Why Emily Dickinson (Part 2)



A month or two after we brought Atticus home I realized all my mental escapes were gone.

There was no time to watch movies or read books for hours; there was precious little room for visits with friends. I'd quit playing bass at church a year ago when Atticus first went into the hospital.

The external input in my life had dwindled. I was going to work, coming home and taking care of Atticus, and going to work again. The lack of other spaces and people pressed in on me.


This is when I really turned to Emily Dickinson.
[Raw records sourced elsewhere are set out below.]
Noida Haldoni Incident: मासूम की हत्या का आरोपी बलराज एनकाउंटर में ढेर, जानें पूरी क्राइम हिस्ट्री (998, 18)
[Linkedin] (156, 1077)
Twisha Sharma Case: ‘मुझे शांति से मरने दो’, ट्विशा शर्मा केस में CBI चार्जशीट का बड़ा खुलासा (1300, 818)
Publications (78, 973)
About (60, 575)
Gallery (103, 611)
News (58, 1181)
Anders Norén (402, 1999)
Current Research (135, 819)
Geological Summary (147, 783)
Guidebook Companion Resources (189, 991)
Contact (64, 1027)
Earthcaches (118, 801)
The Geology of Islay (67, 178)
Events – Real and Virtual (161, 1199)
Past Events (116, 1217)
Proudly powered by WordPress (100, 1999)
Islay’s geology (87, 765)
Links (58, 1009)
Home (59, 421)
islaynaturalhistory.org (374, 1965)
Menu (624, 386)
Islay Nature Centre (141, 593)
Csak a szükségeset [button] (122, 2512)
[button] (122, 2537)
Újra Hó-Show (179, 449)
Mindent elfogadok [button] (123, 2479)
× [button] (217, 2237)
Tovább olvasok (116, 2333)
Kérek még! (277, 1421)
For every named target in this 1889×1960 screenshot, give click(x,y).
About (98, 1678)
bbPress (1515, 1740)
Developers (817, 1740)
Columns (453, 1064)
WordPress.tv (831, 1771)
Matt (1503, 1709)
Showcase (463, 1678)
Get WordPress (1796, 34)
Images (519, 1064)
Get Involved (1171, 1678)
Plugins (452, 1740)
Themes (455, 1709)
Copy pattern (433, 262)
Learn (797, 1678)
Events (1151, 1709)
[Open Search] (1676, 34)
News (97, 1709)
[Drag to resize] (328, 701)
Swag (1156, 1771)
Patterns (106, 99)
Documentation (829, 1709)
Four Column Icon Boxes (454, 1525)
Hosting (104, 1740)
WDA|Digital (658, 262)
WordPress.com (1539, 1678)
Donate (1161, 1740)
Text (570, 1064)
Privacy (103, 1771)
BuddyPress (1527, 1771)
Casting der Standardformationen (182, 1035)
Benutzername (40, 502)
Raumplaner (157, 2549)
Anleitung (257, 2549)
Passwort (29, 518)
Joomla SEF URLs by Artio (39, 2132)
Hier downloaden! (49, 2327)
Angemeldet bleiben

I wanted to think about someone else's life and hers, the little I knew about it, was fascinating. I wanted to insert myself into it and look around. So I invented a new character in her story, a child that could shadow the great poet, to help me open up a door and look inside.




This idea still has an appeal to me. But after reading even a little of Robert Sewall's biography "The Life of Emily Dickinson," it seems like a waste of a chance to explore and re-imagine her actual, documented life. 




What strikes me often is how fascinating she is to so many people. A quick scan of the literature explaining Emily Dickinson at the college where I work gives me almost two shelves worth of biographies, criticism and interpretation. 

What is known about Emily Dickinson is based on poems that were found after her death, letters she's written to others, and personal accounts from documents of people who knew her. This would be like reconstructing your life from emails and texts you'd written to others, emails or texts which they'd kept because they liked you, or still happened to have them after they discovered you were famous. 

So it's basically an educated guess at what the people were really like, what moved their hearts, and what drove them to make the decisions they made.